> [EXTRAIT FOURNI]

☆ ☆ ☆ ☆

Six interlocuteurs pour des relations différentes

Zoë Ware représente le Royaume Uni, Magaji Umar le Nigeria, Alexander Fierley l’Allemagne, Khazamula Lawrence Chabane l’Afrique du Sud et Garcia De Lara l’Espagne. Carpenter Douglas Darius prend ses fonctions au nom de l’Union européenne. Ces partenaires n’ont ni le même poids ni les mêmes domaines de coopération avec la RDC.

L’Afrique du Sud et le Nigeria occupent une place importante dans la diplomatie africaine. L’Allemagne, l’Espagne et le Royaume Uni disposent de programmes bilatéraux et d’entreprises susceptibles de s’intéresser au marché congolais. L’Union européenne intervient à travers plusieurs instruments communs, en complément des relations avec ses États membres.

La sécurité restera un dossier incontournable

La situation dans l’Est de la RDC s’invitera naturellement dans les échanges. Kinshasa cherche un soutien politique au respect de sa souveraineté, à la protection des civils et aux processus de paix. Les ambassadeurs devront comprendre les attentes congolaises tout en rapportant les positions de leurs capitales.

La coopération sécuritaire peut couvrir la formation, la justice, l’aide humanitaire et la lutte contre les réseaux qui alimentent les groupes armés. Chaque engagement devra cependant respecter les institutions congolaises et être présenté de manière transparente.

Le commerce doit produire des effets visibles

Les cérémonies diplomatiques parlent souvent d’investissements, mais les entreprises attendent des conditions précises. Elles regardent la sécurité juridique, l’électricité, les routes, la fiscalité et la rapidité des procédures. La RDC, de son côté, veut créer davantage d’emplois et transformer localement ses ressources.

Les nouveaux ambassadeurs peuvent faciliter les rencontres et expliquer les possibilités de leur marché. Ils ne remplacent pas les décisions économiques nationales. Un partenariat utile se juge aux contrats exécutés, aux compétences transmises et aux emplois durables, pas au nombre de protocoles signés.

Les provinces devraient être associées aux missions économiques lorsque leurs filières sont concernées. Un projet agricole, énergétique ou minier ne produit pas les mêmes effets partout. La participation des autorités locales et des organisations professionnelles permettrait de mieux définir les besoins avant la signature d’un accord.

☆ ☆ ☆ ☆

> [CONSIGNES DE L'EXERCICE]
a: Dans l'extrait sur les nouveaux ambassadeurs en RDC, recopiez tout ce qui va de "Les cérémonies diplomatiques" jusqu'à "de protocoles signés." en échangeant "la fiscalité" contre "le régime douanier".
b: Poursuivez l'extrait sur les nouveaux ambassadeurs en RDC à partir de sa dernière phrase.

> [DONNÉES FOURNIES]

☆ ☆ ☆ ☆

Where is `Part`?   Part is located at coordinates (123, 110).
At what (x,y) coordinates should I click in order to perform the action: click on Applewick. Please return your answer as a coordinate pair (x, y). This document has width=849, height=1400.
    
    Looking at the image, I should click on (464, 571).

☆ ☆ ☆ ☆

> [RÉPONSES AUX CONSIGNES]
a:
Les cérémonies diplomatiques parlent souvent d’investissements, mais les entreprises attendent des conditions précises. Elles regardent la sécurité juridique, l’électricité, les routes, le régime douanier et la rapidité des procédures. La RDC, de son côté, veut créer davantage d’emplois et transformer localement ses ressources.

Les nouveaux ambassadeurs peuvent faciliter les rencontres et expliquer les possibilités de leur marché. Ils ne remplacent pas les décisions économiques nationales. Un partenariat utile se juge aux contrats exécutés, aux compétences transmises et aux emplois durables, pas au nombre de protocoles signés.

b:
La mobilité concerne directement les citoyens

Les relations consulaires touchent les étudiants, les voyageurs, les familles et les entrepreneurs. Les délais de visa, la reconnaissance des documents et l’assistance aux ressortissants sont souvent la partie la plus visible d’une ambassade. Des procédures claires peuvent améliorer la confiance entre les pays.

La circulation doit aussi être discutée dans les deux sens. La RDC accueille des ressortissants étrangers et souhaite que ses propres citoyens soient traités équitablement à l’extérieur. Un dialogue régulier sur ces questions évite que chaque difficulté devienne une crise publique.

Les étudiants ont notamment besoin d’informations cohérentes sur les admissions, les bourses et les justificatifs financiers. Une meilleure coordination entre ambassades et établissements réduirait les dossiers incomplets et les dépenses inutiles.

Des priorités à suivre ambassade par ambassade

La présentation des lettres de créance ne constitue pas un accord nouveau. Elle donne un cadre officiel aux échanges qui suivront. Pour évaluer les résultats, il faudra observer les visites, les projets lancés et les problèmes résolus au cours du mandat de chaque représentant.

La présidence peut contribuer à cette lisibilité en communiquant sur les dossiers abordés lors des prochaines audiences et sur les suites données. Les ambassades peuvent, elles aussi, publier des objectifs compréhensibles par les citoyens. Les six diplomates entrent en fonction à un moment où la RDC cherche des partenariats plus équilibrés. Leur travail sera jugé sur leur capacité à rapprocher les déclarations des besoins concrets du pays.